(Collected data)
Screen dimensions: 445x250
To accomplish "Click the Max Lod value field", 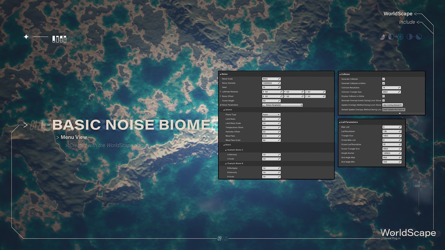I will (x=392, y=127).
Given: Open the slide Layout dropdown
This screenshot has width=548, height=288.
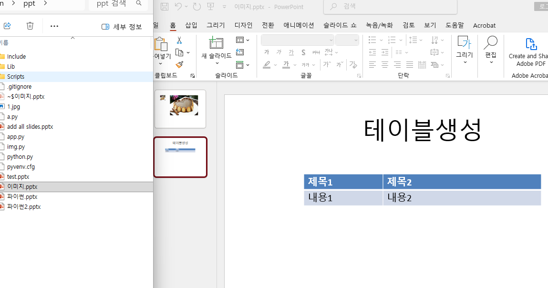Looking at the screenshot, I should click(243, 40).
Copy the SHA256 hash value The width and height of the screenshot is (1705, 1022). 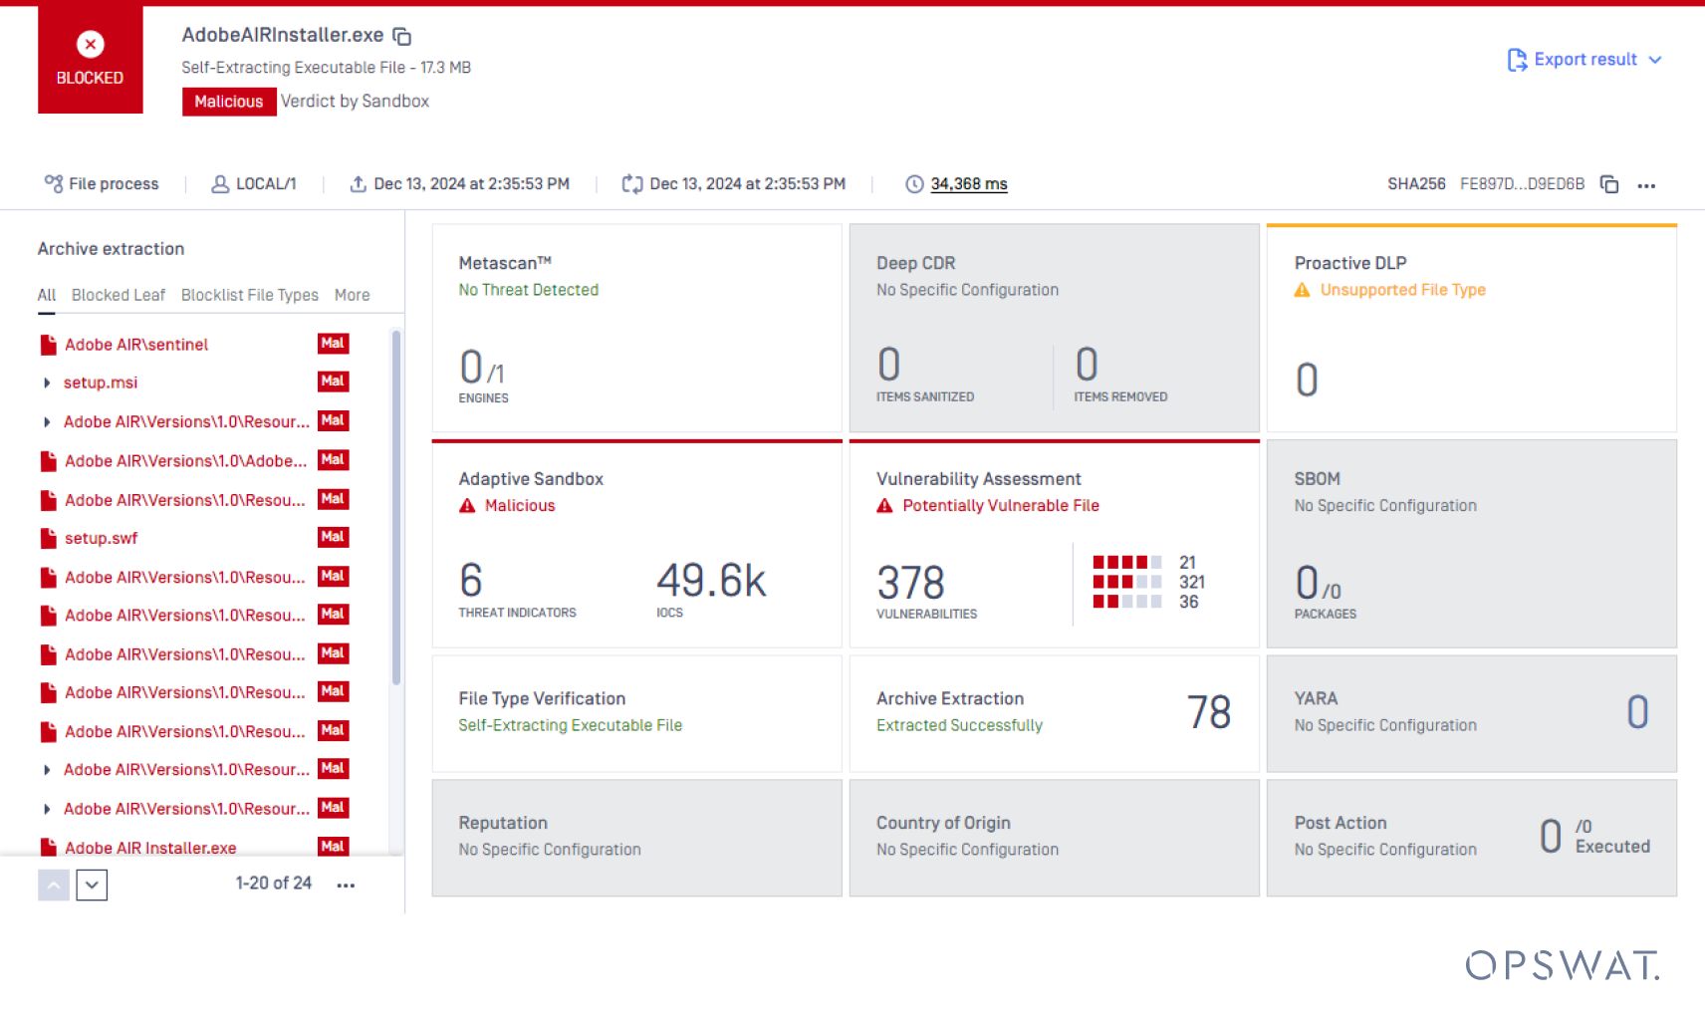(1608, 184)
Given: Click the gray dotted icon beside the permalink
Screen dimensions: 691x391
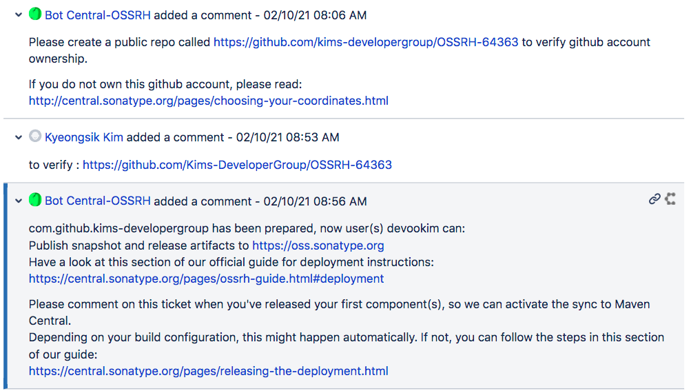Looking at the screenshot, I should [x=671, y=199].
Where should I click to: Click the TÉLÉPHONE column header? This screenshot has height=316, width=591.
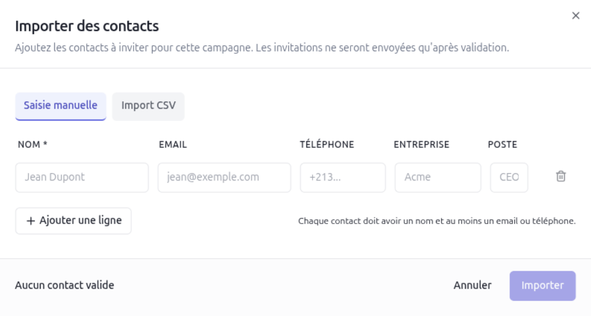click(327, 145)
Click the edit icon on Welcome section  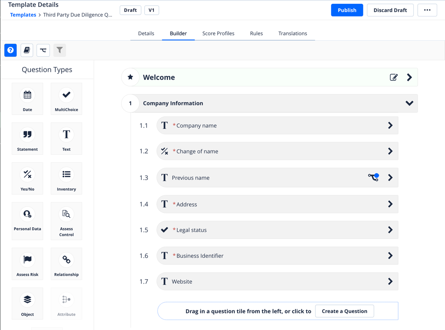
* * *
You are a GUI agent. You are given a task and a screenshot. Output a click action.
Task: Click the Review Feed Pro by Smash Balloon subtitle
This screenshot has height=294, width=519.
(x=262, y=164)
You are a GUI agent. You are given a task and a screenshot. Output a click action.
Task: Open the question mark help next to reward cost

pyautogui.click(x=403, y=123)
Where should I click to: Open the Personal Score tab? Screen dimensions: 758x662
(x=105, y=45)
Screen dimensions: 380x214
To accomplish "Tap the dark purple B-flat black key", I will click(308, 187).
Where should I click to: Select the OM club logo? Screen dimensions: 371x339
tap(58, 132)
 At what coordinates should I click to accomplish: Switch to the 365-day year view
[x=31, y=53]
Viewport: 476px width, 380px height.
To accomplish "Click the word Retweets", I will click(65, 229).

BRIEF
Taking the line with "Task: Open the" as the first and the line with "Viewport: 476px width, 380px height." as the last, retype that stretch of the data above exactly, with no other lines.

TASK SOLUTION
Task: Open the question mark help next to reward cost

pyautogui.click(x=403, y=123)
Where should I click to: Open the Personal Score tab? Screen dimensions: 758x662
(x=105, y=45)
Screen dimensions: 380x214
To accomplish "Tap the dark purple B-flat black key", I will click(308, 187).
Where should I click to: Select the OM club logo? Screen dimensions: 371x339
tap(58, 132)
 At what coordinates should I click to accomplish: Switch to the 365-day year view
[x=31, y=53]
Viewport: 476px width, 380px height.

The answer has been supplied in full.